La necrológica que le dedicó el boletín de la Federación cuenta el resto: era un campesino que aprendió esperanto con Máñez en 1948, enseñó cuarenta años —en el pueblo, en la Universidad Laboral y en Buñol—, y murió en Cheste el 15 de enero de 1989.

La calle se inauguró el 2 de febrero de 1991, dos años después de su muerte, con cerca de doscientas personas. En la recepción del Ayuntamiento habló su hermana, Carmen Arnau, y el alcalde aprovechó para ofrecer el pueblo como sede de un congreso esperantista.
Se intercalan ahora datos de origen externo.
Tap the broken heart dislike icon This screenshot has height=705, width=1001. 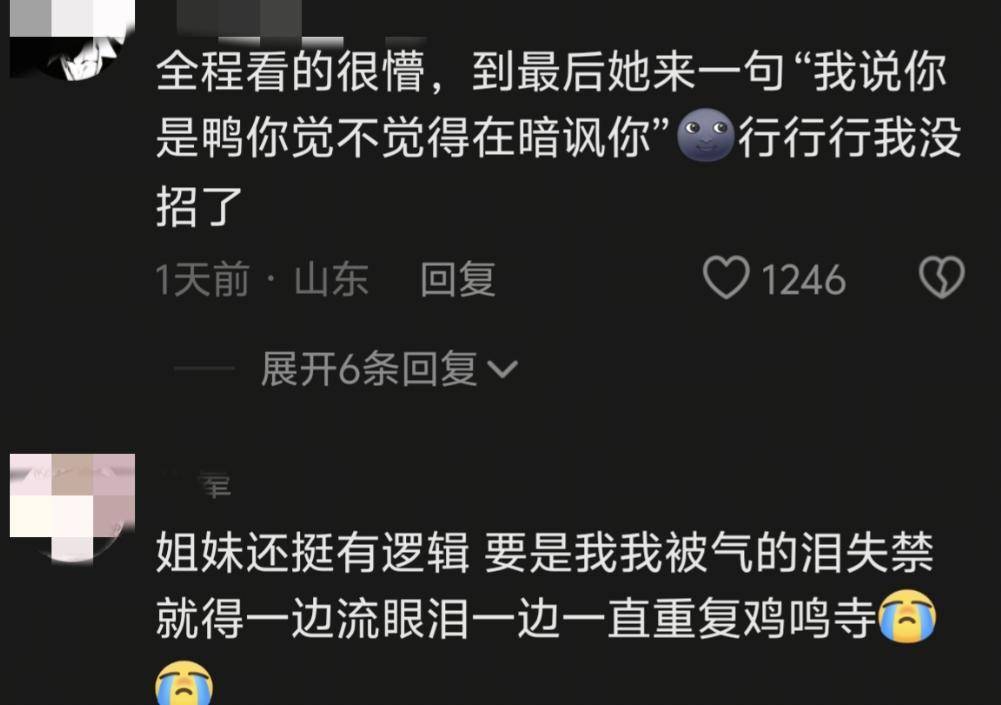tap(942, 278)
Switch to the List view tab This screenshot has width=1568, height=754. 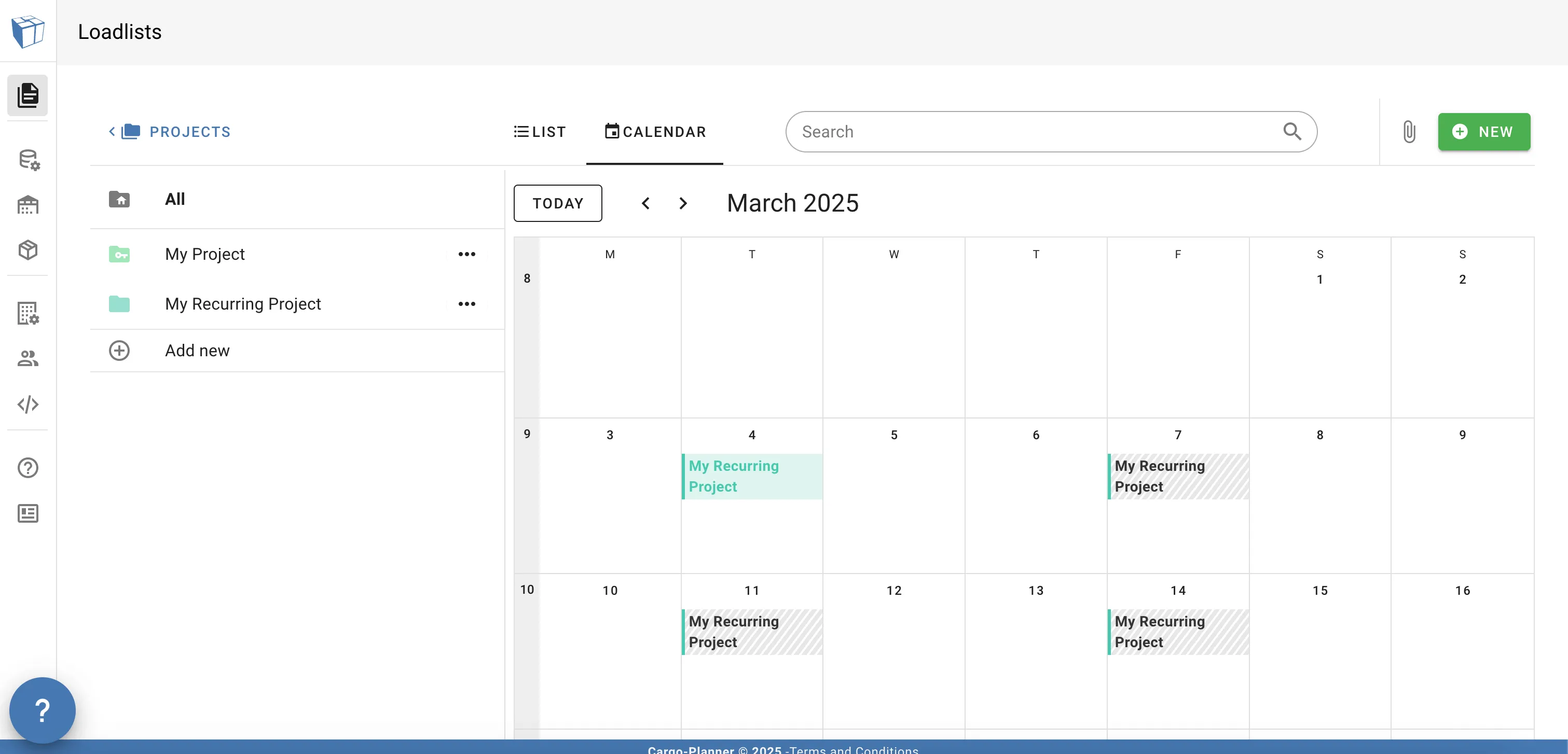(x=540, y=131)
Lo que sigue sin aparecer es su fecha de nacimiento y alguna fotografía suya.

Calle Francisco Máñez Sánchez

Dedicada al pionero del esperanto en el pueblo. En la casa donde vivió, un mural de gran formato lo recuerda.

En el mismo paseo aparece otra huella reciente: un mural caligráfico dedicado a la lengua, pintado en una fachada del pueblo, con la frase en esperanto «Esperanto… lingvo por la homaro kaj por la paco inter la [popol]oj de la mondo»lengua para la humanidad y para la paz entre los pueblos del mundo— junto a otra en castellano: «El amor es una caligrafía en el horizonte». La pared lleva además un código QR, y la obra está firmada por Cheko’s Art.

Mural caligráfico con textos en esperanto en la casa natal de Francisco Máñez El mural de la casa natal de Máñez, pintado por Cheko’s Art en 2017 (foto de mayo de 2023).

Los muros pintados no son casualidad: desde 2016 Cheste celebra Graffitea, un festival internacional de arte urbano que ha dejado más de 125 obras en fachadas cedidas por el vecindario y cuyo director artístico, Toni Espinar, cita explícitamente «una cultura propia relacionada con el esperanto» entre lo que el festival quiso potenciar.

El azulejo: «Tie ĉi oni parolas esperanton»

En la fachada de la casa de Walter Máñez, sobrino del pionero, se conserva un azulejo con la estrella verde de cinco puntas —por la unión de los cinco continentes— y la frase «Tie ĉi oni parolas esperanton»: aquí se habla esperanto. Sigue ahí, con la pintura algo desconchada alrededor.

Azulejo con la estrella verde y la frase «Tie ĉi oni parolas esperanton» El azulejo, en mayo de 2023.

Fue la imagen que ilustró el reportaje de Las Provincias por el centenario de 2009, cuando Walter tenía 84 años, y el que describía el reportaje de Levante-EMV de 2010.

Las calles, contadas en esperanto

Desde 2021, varias calles del pueblo llevan códigos QR que enlazan con los trabajos del proyecto escolar Calles Educativas de Cheste: biografías narradas en vídeo por el alumnado del CEIP Francisco Giner de los Ríos en castellano, valenciano, inglés y esperanto.

Conviene precisar el alcance: el proyecto no cubre todo el callejero, sino las calles que va trabajando por temas —mujeres ilustres, pintores, plantas y árboles, científicos, médicos, exploradores—, y las tres calles esperantistas no están, hoy por hoy, entre las publicadas. Sí hay, en cambio, una pieza dedicada a las mujeres esperantistas dentro del bloque de mujeres ilustres.